| Exercise objective |
From the records, return each line that has the word "ending" in it.

| Supplied entries |
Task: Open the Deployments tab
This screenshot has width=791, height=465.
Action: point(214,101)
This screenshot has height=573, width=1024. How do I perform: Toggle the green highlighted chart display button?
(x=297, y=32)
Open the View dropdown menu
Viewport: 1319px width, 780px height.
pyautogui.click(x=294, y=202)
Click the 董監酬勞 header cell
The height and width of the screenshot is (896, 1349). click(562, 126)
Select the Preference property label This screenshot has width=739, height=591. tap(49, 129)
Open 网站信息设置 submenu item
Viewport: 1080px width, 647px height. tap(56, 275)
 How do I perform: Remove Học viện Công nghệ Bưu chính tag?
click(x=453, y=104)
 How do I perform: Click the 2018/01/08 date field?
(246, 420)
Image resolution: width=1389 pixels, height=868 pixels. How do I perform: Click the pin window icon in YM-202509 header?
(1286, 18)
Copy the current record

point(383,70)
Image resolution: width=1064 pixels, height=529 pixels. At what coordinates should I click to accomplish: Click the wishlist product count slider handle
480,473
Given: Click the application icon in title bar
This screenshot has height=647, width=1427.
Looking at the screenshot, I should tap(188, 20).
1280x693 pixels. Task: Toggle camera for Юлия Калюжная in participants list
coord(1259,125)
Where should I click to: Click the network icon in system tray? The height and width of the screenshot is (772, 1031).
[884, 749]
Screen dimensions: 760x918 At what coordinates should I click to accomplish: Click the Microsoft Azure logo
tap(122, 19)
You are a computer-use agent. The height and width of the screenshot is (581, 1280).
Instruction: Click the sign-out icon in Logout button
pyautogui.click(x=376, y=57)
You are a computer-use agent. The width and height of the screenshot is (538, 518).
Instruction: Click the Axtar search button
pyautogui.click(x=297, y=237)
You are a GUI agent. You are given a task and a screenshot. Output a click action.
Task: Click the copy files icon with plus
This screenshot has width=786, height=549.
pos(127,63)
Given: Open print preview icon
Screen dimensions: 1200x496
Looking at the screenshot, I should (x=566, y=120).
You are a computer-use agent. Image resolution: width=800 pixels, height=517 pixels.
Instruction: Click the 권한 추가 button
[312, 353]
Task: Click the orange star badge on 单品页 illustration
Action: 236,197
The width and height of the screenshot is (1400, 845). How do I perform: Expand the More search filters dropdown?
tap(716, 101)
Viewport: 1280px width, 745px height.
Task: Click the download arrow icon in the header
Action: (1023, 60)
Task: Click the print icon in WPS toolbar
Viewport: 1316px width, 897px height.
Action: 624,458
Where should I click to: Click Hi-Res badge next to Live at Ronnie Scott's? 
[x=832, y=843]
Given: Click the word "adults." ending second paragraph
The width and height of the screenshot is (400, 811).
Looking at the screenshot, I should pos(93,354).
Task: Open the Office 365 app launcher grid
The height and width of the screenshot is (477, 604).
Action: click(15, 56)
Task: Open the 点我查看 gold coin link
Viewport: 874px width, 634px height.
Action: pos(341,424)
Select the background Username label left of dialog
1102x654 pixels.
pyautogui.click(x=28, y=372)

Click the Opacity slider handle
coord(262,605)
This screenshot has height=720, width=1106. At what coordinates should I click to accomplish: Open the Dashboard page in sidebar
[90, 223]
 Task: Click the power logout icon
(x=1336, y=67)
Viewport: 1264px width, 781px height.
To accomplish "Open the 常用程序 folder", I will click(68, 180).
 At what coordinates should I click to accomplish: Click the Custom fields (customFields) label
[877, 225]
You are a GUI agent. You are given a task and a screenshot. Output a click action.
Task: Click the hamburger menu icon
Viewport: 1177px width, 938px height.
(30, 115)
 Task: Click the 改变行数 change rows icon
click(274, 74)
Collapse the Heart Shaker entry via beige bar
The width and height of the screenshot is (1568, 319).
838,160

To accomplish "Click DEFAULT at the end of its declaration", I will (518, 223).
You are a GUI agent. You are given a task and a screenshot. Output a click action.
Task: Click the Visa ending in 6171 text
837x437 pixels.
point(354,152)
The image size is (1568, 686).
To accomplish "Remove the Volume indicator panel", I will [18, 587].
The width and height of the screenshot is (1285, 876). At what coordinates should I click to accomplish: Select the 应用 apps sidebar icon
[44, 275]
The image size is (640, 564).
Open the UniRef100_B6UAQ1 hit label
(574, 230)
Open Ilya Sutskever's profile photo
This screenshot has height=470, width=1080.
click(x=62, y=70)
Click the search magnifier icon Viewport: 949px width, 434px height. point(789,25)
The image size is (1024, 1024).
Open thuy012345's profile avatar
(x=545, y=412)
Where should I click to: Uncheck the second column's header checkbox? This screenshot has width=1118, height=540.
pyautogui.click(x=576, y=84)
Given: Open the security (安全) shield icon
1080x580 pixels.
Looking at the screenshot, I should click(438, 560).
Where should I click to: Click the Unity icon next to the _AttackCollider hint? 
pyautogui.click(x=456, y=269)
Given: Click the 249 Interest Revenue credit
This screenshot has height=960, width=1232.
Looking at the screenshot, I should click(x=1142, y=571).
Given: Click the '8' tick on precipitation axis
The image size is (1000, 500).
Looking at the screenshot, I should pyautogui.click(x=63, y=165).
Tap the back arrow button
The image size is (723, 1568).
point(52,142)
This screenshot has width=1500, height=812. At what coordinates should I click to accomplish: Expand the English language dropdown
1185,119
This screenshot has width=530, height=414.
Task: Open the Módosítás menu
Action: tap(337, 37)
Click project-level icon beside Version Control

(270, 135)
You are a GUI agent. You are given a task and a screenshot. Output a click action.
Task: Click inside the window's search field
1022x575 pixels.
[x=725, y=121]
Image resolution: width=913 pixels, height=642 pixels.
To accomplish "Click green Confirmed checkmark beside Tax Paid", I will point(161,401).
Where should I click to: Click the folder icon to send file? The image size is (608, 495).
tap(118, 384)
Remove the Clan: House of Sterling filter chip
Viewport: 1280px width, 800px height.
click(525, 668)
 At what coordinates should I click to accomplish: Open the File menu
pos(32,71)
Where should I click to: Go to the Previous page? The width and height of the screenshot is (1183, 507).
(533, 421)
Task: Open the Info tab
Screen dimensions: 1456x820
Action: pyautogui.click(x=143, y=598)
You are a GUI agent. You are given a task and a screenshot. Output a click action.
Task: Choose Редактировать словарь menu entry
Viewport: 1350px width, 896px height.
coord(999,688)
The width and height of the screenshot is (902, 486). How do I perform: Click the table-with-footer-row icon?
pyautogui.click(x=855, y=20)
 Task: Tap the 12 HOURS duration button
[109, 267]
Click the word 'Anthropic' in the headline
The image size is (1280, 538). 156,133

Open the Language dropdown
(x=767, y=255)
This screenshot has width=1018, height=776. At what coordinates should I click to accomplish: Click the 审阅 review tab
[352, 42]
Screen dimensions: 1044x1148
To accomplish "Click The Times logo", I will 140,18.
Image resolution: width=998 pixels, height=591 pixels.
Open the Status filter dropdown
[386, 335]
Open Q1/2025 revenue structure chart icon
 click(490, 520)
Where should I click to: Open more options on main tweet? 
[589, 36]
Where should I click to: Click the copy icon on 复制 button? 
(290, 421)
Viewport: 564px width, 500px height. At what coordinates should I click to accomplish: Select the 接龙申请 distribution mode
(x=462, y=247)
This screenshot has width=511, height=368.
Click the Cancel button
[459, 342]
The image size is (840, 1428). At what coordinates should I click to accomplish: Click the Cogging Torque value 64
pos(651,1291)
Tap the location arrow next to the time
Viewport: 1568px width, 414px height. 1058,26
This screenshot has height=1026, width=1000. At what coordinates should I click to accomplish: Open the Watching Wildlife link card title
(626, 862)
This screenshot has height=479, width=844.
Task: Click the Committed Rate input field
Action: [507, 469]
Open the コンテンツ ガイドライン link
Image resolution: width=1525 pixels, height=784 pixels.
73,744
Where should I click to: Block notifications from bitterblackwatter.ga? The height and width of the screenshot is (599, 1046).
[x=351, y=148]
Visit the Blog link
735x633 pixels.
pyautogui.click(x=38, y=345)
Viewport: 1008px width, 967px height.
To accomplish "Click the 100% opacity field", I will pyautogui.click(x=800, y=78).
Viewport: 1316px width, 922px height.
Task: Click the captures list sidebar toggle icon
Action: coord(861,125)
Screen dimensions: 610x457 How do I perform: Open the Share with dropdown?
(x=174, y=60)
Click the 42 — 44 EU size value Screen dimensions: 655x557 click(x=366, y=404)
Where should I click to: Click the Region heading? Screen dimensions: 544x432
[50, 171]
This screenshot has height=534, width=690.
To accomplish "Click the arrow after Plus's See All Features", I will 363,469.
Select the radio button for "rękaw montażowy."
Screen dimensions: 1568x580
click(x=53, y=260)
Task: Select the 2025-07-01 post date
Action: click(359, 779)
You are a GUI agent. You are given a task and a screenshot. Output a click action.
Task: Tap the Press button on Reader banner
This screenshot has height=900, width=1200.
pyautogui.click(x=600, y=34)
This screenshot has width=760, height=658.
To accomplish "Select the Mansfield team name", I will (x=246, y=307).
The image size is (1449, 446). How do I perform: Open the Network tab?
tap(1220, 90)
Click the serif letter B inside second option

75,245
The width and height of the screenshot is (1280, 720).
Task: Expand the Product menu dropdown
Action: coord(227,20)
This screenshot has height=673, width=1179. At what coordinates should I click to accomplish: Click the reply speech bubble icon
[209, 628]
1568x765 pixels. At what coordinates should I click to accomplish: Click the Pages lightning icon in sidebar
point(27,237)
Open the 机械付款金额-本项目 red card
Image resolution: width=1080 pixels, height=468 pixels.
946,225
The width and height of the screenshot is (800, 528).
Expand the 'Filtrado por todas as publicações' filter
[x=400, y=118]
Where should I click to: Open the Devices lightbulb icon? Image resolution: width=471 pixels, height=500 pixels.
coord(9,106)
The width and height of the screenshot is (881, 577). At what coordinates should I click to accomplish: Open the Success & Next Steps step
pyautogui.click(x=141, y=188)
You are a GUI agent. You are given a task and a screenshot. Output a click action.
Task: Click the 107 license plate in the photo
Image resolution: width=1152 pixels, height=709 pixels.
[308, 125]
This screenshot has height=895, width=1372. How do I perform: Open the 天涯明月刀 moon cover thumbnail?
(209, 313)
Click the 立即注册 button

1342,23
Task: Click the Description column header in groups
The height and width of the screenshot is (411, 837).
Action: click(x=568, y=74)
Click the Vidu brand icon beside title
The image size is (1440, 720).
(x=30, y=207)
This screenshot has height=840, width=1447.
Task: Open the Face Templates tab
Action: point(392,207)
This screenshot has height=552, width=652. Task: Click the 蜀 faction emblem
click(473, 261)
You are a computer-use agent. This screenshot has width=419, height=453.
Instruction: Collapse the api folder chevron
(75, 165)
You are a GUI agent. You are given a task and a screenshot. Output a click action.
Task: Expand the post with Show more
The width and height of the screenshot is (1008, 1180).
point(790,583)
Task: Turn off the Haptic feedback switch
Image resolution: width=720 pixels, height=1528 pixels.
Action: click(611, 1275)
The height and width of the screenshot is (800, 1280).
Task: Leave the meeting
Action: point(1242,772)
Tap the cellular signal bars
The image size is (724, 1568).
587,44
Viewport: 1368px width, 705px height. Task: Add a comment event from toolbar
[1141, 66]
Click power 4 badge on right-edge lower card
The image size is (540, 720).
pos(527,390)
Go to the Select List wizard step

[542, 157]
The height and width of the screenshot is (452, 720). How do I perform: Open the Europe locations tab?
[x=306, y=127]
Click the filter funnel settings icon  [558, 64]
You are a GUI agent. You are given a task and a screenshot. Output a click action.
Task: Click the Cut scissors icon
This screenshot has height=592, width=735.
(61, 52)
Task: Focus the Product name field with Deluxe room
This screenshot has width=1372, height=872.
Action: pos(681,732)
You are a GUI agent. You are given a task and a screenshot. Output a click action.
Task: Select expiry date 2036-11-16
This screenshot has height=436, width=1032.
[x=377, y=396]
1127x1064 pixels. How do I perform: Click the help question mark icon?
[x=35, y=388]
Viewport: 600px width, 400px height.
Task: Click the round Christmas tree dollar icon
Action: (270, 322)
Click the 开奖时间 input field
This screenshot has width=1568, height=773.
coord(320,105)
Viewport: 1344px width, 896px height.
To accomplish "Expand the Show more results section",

| Answer space |
Given: Click the word "adults." ending second paragraph
Task: Click the Visa ending in 6171 text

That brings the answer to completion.